Please write out the listing beneath this sentence exactly, from its first line to the line with "Click the Price column header label", and stop there.

[STORED DATA]
Segment Open

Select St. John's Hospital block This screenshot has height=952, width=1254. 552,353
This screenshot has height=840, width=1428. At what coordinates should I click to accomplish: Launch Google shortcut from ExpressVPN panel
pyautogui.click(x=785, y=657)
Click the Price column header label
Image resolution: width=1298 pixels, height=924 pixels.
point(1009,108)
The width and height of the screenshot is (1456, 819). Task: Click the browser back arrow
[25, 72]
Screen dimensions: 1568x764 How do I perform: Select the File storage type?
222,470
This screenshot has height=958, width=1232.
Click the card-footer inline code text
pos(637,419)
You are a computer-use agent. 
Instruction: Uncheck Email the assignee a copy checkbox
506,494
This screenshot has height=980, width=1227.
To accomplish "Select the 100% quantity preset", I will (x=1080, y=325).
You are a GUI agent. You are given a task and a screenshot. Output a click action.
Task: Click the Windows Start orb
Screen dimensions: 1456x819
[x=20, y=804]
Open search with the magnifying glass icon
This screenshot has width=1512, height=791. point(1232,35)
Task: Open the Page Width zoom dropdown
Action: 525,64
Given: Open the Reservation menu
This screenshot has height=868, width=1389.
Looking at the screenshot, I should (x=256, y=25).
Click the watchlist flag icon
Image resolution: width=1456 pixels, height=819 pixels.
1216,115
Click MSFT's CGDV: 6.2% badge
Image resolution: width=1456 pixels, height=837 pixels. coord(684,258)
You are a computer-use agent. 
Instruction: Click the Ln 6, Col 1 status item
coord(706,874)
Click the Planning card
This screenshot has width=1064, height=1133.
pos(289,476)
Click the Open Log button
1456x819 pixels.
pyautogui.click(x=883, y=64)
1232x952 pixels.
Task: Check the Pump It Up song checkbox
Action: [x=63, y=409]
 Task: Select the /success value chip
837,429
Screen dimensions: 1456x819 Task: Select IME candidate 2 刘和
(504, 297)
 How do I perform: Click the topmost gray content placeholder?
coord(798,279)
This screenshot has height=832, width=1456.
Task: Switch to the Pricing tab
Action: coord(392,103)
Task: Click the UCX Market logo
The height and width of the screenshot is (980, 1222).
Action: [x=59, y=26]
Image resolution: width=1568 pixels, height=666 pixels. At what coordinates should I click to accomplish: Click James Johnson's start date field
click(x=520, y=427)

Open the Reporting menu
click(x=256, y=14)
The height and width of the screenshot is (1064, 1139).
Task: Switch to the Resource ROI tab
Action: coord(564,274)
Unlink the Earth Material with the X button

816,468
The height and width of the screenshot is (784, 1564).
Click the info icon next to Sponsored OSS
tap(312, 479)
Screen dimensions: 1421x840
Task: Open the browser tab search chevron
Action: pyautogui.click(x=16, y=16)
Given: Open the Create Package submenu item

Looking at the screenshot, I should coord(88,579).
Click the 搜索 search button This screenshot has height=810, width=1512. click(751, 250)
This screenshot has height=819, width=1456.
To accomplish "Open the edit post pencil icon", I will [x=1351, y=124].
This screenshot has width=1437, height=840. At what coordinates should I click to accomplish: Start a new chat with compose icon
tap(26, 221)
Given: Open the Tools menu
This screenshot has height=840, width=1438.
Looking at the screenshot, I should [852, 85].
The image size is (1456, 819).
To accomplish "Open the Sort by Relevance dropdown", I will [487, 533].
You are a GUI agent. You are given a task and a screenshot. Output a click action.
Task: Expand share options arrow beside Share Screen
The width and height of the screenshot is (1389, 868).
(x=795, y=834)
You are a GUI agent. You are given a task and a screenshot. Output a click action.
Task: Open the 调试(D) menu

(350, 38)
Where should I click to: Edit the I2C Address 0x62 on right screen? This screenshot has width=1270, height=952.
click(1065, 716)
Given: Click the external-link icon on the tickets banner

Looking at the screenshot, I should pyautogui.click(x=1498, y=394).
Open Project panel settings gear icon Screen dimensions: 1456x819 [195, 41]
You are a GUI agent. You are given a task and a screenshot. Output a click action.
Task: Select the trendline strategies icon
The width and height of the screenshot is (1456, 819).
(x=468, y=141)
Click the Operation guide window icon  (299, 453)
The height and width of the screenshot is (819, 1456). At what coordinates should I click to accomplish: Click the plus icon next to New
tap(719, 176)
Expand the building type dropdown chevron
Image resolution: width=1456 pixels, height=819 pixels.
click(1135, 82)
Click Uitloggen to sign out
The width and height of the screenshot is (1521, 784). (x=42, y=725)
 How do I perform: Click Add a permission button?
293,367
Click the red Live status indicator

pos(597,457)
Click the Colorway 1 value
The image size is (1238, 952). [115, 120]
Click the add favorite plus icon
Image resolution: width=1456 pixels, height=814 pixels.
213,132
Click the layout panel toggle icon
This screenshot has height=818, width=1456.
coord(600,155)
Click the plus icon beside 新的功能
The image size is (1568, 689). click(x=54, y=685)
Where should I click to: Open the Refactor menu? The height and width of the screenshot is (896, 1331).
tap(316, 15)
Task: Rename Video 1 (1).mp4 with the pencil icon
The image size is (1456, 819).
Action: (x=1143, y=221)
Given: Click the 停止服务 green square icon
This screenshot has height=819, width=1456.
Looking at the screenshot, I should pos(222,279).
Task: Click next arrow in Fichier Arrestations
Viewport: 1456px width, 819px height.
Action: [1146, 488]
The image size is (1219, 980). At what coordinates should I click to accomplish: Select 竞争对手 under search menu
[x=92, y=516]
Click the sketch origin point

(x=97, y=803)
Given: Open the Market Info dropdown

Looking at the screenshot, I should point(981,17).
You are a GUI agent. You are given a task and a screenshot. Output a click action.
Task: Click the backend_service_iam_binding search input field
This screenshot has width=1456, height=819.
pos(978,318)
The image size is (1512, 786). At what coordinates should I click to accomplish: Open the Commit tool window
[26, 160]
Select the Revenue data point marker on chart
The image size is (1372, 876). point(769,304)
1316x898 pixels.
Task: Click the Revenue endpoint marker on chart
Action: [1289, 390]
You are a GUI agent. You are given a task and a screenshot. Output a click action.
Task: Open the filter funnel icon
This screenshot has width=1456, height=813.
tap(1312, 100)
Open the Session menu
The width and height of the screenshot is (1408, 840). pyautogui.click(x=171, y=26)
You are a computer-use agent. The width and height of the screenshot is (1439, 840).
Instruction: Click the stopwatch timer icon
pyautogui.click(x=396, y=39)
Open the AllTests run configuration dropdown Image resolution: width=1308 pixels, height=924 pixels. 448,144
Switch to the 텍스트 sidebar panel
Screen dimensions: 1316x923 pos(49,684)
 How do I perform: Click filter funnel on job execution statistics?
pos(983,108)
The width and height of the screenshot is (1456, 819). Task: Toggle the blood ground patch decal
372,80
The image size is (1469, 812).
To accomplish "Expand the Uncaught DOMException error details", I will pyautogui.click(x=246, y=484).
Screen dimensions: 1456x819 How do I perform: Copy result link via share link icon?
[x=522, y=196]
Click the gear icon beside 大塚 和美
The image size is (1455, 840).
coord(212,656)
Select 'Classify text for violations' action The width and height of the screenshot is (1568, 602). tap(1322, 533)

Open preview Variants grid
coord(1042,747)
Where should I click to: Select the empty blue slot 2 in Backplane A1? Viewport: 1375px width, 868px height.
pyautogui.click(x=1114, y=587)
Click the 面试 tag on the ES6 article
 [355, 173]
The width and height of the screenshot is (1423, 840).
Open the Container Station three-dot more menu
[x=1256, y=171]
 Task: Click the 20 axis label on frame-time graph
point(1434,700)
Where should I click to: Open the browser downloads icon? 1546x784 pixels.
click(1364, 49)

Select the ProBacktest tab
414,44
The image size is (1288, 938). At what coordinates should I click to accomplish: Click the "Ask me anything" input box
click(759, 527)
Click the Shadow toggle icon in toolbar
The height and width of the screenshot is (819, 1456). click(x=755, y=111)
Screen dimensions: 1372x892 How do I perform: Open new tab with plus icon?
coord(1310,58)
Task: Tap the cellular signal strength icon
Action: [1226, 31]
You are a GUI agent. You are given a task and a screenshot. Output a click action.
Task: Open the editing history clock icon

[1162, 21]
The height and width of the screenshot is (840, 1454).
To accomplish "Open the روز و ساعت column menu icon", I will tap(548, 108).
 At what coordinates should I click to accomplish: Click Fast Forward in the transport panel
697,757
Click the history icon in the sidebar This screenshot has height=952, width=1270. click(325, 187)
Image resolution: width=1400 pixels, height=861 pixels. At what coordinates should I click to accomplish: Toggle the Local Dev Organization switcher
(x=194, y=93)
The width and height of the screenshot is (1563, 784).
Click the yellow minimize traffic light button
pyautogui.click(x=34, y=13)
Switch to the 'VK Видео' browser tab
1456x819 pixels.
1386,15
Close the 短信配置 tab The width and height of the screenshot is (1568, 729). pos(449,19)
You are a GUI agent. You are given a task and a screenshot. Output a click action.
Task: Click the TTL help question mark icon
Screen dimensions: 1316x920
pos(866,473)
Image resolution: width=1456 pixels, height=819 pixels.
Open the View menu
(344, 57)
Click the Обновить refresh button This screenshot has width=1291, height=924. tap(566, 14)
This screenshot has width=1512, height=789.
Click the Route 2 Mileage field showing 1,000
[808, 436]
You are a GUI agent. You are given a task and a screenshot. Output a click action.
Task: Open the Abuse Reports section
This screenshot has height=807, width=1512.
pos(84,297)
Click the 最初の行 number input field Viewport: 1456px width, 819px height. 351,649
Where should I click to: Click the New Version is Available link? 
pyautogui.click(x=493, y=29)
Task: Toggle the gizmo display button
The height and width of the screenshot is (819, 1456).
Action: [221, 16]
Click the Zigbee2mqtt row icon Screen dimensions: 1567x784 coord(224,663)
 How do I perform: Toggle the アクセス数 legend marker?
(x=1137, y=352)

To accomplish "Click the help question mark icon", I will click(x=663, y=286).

Segment Closed

[YOUR RESPONSE]
Select St. John's Hospital block This screenshot has height=952, width=1254. 552,353
This screenshot has height=840, width=1428. At what coordinates should I click to accomplish: Launch Google shortcut from ExpressVPN panel
pyautogui.click(x=785, y=657)
Click the Price column header label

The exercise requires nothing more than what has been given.